«Une passe à 3,7 millions !», s'amuse Lio |
Drôle de redressement fiscal
Le pouvoir est un formidable aphrodisiaque, selon les élus. Michel Charasse, ministre du budget entre 1988 et 1992, explique aux auteurs qu'il a fait face aux avances de la chanteuse Lio. Sauf qu'elle présente une version opposée. Elle raconte avoir obtenu un rendez-vous avec le ministre pour négocier son redressement fiscal de 3,7 millions de francs. Michel Charasse aurait tenu à lui montrer ses appartements privés, puis sa chambre. Où il lui aurait proposé, en vain, de lui « apprendre le baiser japonais ». « Une passe à 3,7 millions ! », s'amuse Lio. Le ministre dément. Sylvia Bourdon, ancienne reine du porno, fait un récit similaire. Venue négocier une dette, elle aurait entendu de la bouche de Michel Charasse : « T'es un mec ou quoi ? J'te plais pas ? J'chuis trop moche pour toi ? » Lui nie.
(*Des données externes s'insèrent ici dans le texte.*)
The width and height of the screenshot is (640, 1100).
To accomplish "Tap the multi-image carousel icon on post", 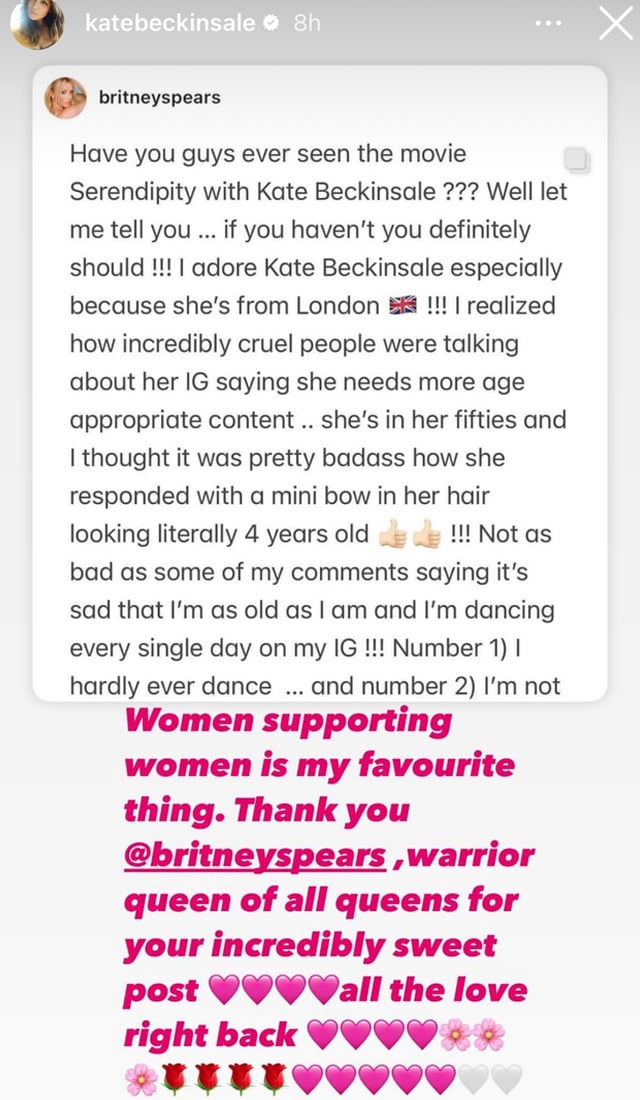I will 577,160.
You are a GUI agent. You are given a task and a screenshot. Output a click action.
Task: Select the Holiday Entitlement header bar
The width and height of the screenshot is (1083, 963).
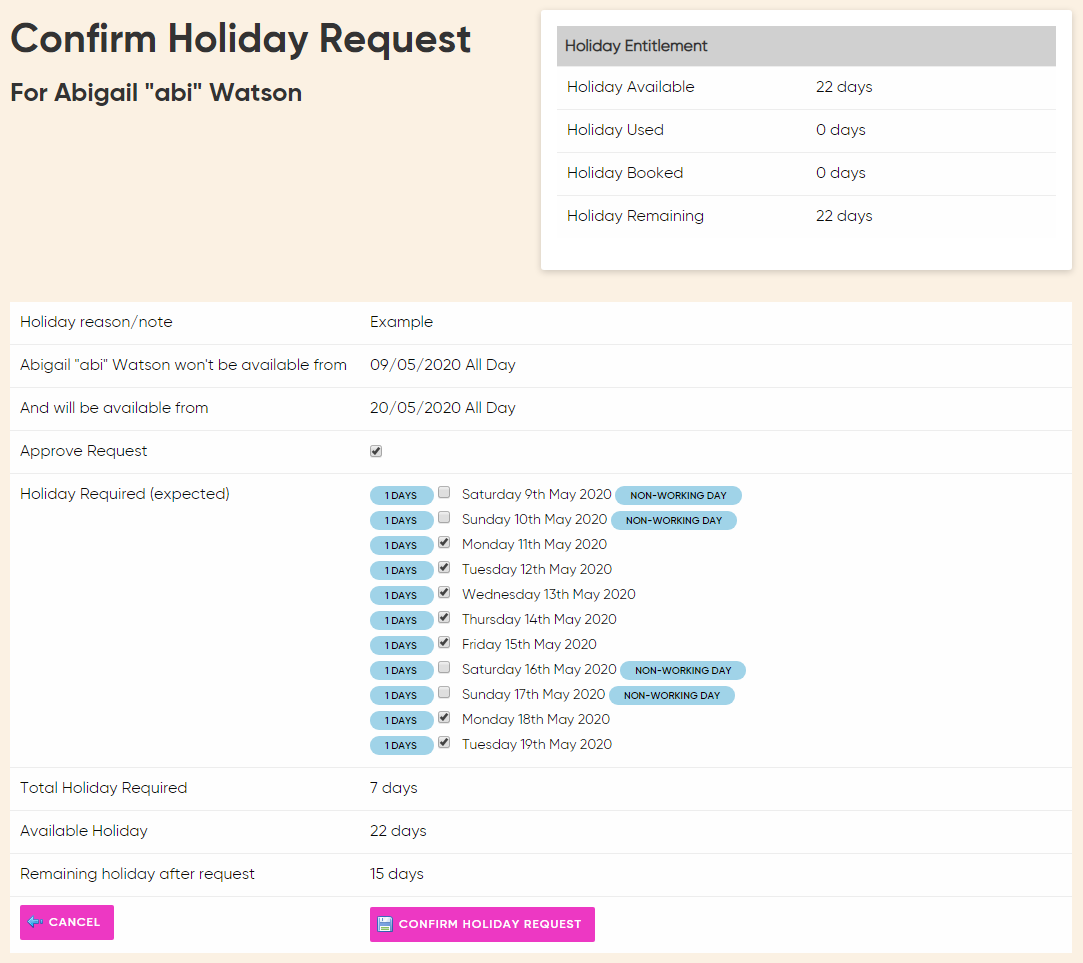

Le témoignage de Sylvia Bourdon
Une seconde audience chez Charasse s'avéra nécessaire pour finaliser la première subvention de Bercy. Je me présentai avec un blouson de cuir noir, les jambes gainées dans un étroit pantalon de la même couleur. Si mes souvenirs sont exacts, Charasse était assis derrière un vaste bureau Empire. Ses petites lunettes de lecture sur le bout du nez, il était affairé à signer une pile impressionnante de lettres, la mine sombre. Durant de longues minutes, je restai là, plantée au milieu de la vaste pièce, attendant que le ministre daigne remarquer ma présence. Enfin, il releva la tête et m'invita peu aimablement à m'asseoir en face de lui. Contrairement à notre première rencontre, son accueil était revêche. Je ne me laissai pas démonter par ce comportement imprévu et j'engageai la discussion sur les subventions. Brusquement il se leva, ôta ses lunettes, fit le tour du meuble Empire et vint caler son fessier de ministre sur le bord du bureau en me dévisageant. "Vous en avez un beau blouson!" lança-t-il d'un ton badin. C'était tellement inattendu que je balbutiai: "Euh... oui. Ce sont des amis qui les fabriquent.
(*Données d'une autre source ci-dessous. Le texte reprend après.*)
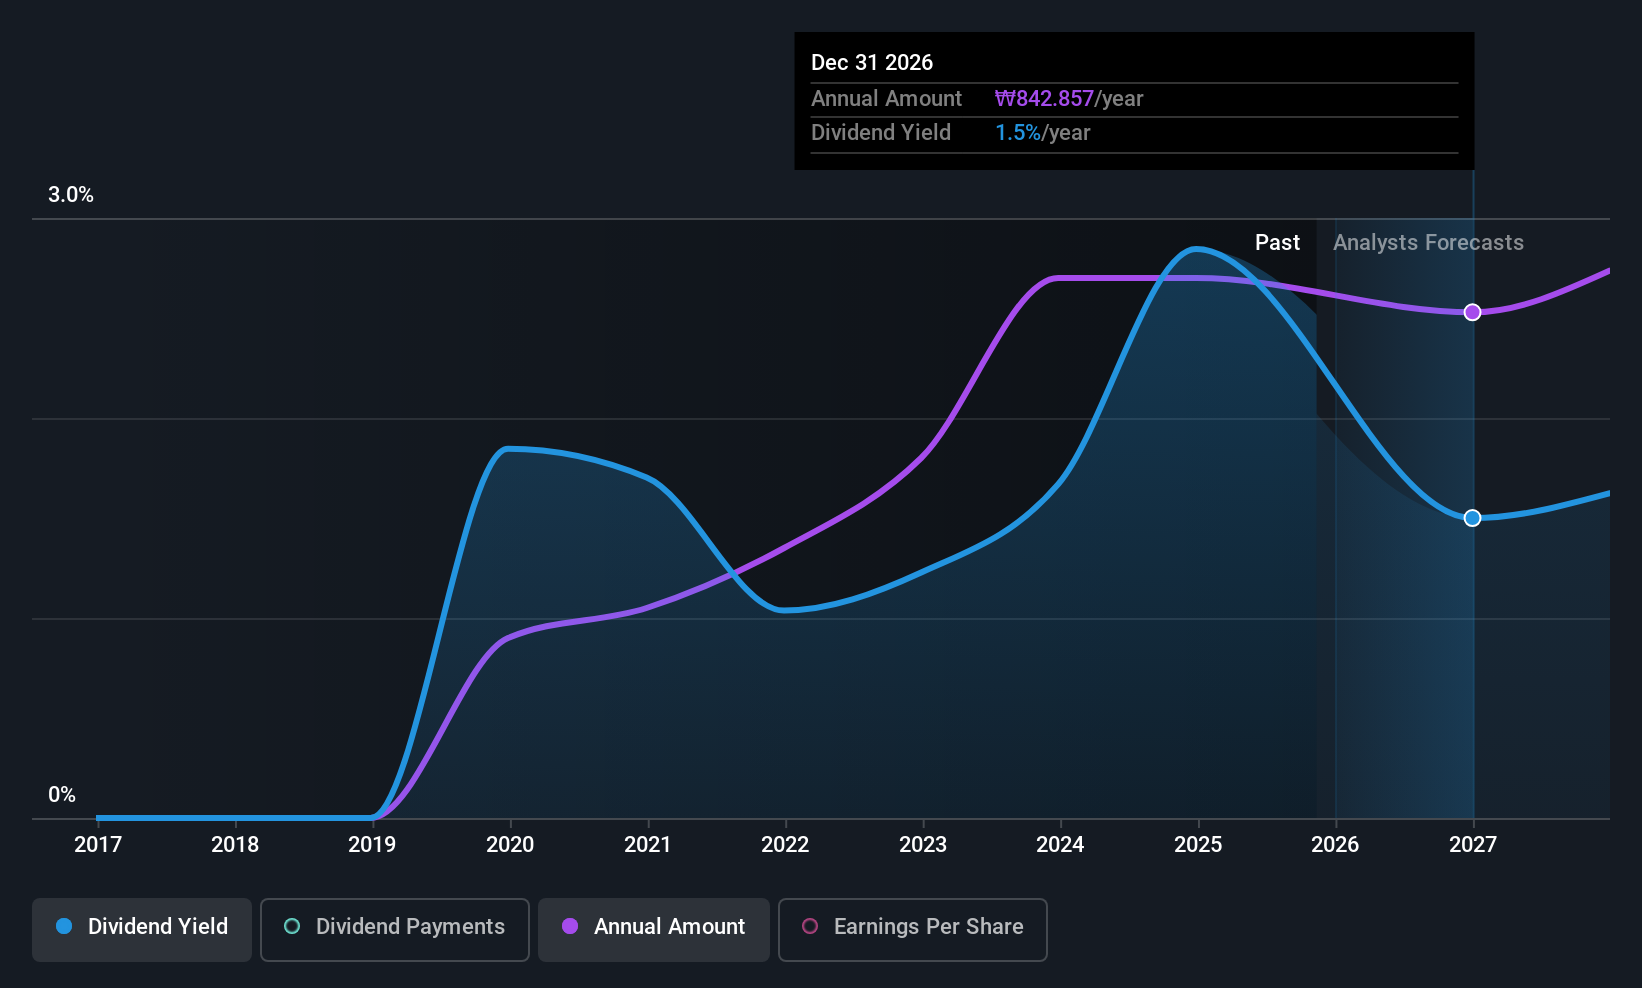Click the 2020 x-axis year label
Image resolution: width=1642 pixels, height=988 pixels.
[x=510, y=845]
- Alors, qu'est-ce qu'on fait maintenant?" De plus en plus surprise, je repris mon sang-froid et lui répondis que nous devrions aborder le sujet de ma subvention. Il rétorqua brusquement, en me tutoyant: "Ben alors, ton copain Dumas m'a raconté des histoires! T'es un mec ou quoi? J'te plais pas? J'chuis trop moche pour toi?"
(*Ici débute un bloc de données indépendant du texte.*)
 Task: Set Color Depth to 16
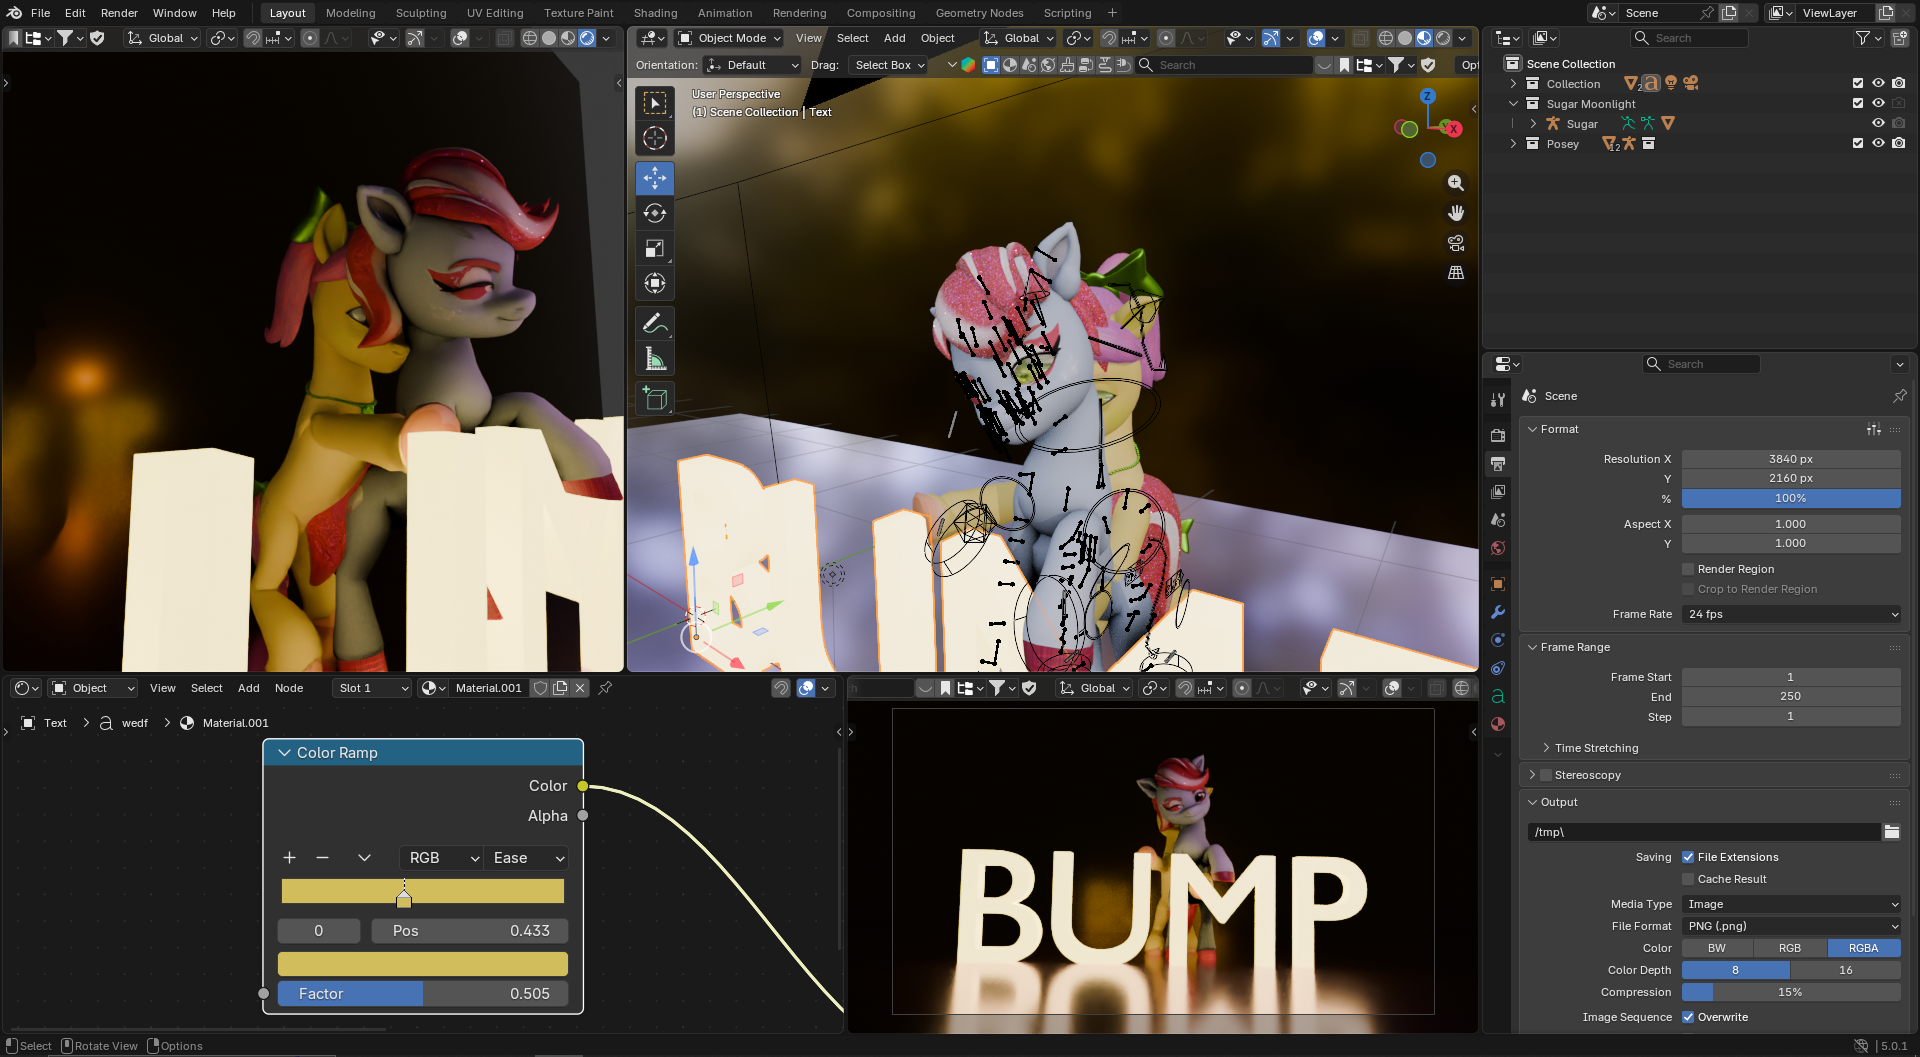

Que répondre à un ministre qui n'est pas l'Apollon du Belvédère et qui essaie de profiter de la situation?
Je me rappelle avoir bredouillé, gênée, que chacun avait son charme, mais que nous étions ici pour évoquer la subvention qui devait m'être attribuée. Il se remit debout, visiblement contrarié, et retourna s'asseoir à sa place de ministre pour parler du dossier. J'étais mal à l'aise. L'audience terminée, Charasse m'accompagna jusqu'à la porte et frôla de la main le cuir de mon blouson. En connaisseur, apparemment, il me lança une dernière fois: "C'est de la bonne qualité en plus!" Dumas avait dû, tel que je le connaissais, évoquer le sujet du sexe avec son collègue.